• _The task_
Leave out the pictures and repeat the data exactly.

• _Data provided_
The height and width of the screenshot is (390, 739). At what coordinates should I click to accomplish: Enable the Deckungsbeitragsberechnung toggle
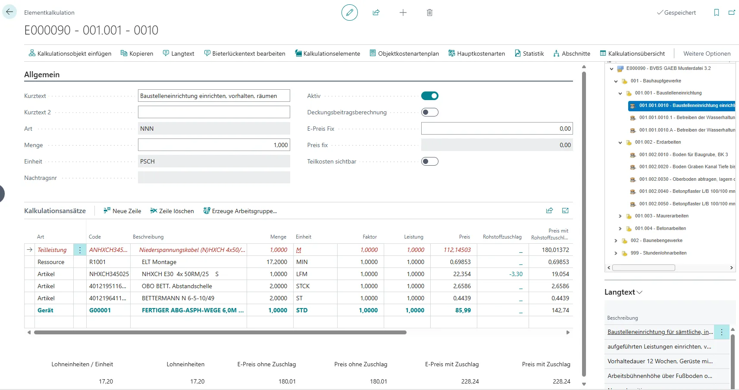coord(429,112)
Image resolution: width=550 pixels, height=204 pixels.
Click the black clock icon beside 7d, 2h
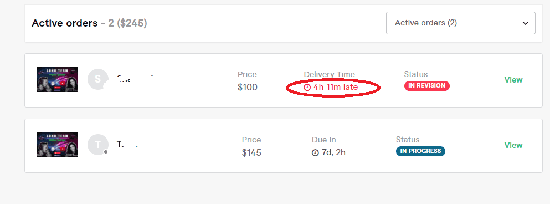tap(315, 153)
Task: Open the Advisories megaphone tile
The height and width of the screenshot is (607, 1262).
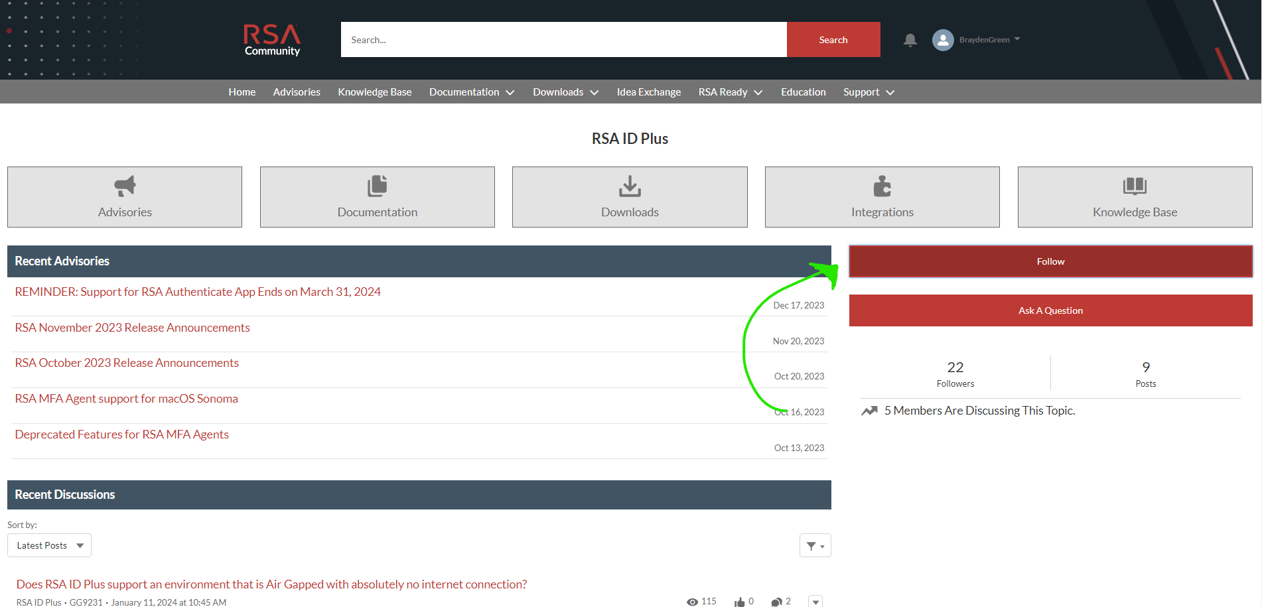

• _Response for this exercise_
The height and width of the screenshot is (390, 739). At what coordinates should I click to accomplish: Enable the Deckungsbeitragsberechnung toggle
coord(429,112)
Image resolution: width=550 pixels, height=204 pixels.
Click the black clock icon beside 7d, 2h
tap(315, 153)
Task: Open the Advisories megaphone tile
The height and width of the screenshot is (607, 1262).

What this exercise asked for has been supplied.